In Season Now: Mangoes
For much of the year, we have the most common Tommy Atkins variety: flavorless, wooden footballs plaguing our supermarkets. Tommys are grown not for their flavor, sweetness or texture, but their ability to withstand weeks-long transport in cargo ships from South America without spoiling. If that's the only mango you've ever eaten, you wouldn't understand why mangoes are revered in India, the birthplace of mangoes where hundreds of different cultivars have been lovingly developed over thousands of years. 20th century American agro-industry undid all that careful hybridization to come up with the craptacular Tommy Atkins. Thanks, assholes!

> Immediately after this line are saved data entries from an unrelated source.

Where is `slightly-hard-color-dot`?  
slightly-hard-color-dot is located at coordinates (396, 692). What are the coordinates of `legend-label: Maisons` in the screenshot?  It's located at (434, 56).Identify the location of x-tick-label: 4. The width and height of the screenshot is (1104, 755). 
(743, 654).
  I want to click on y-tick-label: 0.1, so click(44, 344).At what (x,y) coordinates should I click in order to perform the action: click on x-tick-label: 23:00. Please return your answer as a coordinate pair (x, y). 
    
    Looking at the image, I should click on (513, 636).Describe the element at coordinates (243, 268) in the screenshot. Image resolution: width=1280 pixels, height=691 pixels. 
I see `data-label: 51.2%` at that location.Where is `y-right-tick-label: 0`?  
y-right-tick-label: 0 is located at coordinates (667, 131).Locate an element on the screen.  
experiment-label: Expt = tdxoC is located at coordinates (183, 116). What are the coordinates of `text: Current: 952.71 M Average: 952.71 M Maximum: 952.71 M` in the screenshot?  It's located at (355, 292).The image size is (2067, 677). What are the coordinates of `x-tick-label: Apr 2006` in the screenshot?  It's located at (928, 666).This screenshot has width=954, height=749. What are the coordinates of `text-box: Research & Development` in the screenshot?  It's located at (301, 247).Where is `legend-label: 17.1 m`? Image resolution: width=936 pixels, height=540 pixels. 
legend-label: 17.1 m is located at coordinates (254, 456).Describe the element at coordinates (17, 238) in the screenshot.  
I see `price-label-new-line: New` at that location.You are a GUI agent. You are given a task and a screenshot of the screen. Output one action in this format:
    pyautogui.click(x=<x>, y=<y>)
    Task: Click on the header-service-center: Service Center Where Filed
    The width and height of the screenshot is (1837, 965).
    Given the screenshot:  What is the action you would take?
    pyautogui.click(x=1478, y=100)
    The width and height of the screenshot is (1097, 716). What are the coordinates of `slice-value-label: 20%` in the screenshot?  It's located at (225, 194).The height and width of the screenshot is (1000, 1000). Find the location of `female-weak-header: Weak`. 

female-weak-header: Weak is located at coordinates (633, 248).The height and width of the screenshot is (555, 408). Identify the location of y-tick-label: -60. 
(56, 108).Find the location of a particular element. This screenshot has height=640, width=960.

During the North American summer, the fruit that arrives in the U.S. is mostly grown in Mexico, rather than the South American countries that ship us fruit during our colder months. Closer to us, there are two California farms that grow a limited number of mangoes, but their crop won't be ready until some time in August, after the Mexican crop has peaked.
Right now is that peak of the Mexican crop. Look for two varieties, both with a powerful, tropical aroma, intense flavor and sweetness: the Kent and Ataulfo mangoes. The Kent is a large, muscular-looking fruit, oval in shape, with the red-orange-yellow-green skin of an exotic parrot. The Ataulfo, a.k.a. the Manila, or sometimes by the brand name Champagne, is a pale yellow, slender, kidney-shaped fruit that's much smaller than the Kent.
Both varieties are available for low prices now in Orange County's Asian, Indian and Vietnamese markets. Mangoes are graded on their size and how many fruit are packed into a 9 pound case, with the bigger fruit costing more.
This week, a case of Kent mangoes at 99 Ranch Market sells for $4.99 for a case of 10 fruit, which is the lowest price I've seen in years for good mangoes. At those prices, buy by the case clearly labeled Kents, and avoid the similar-looking Tommy Atkins.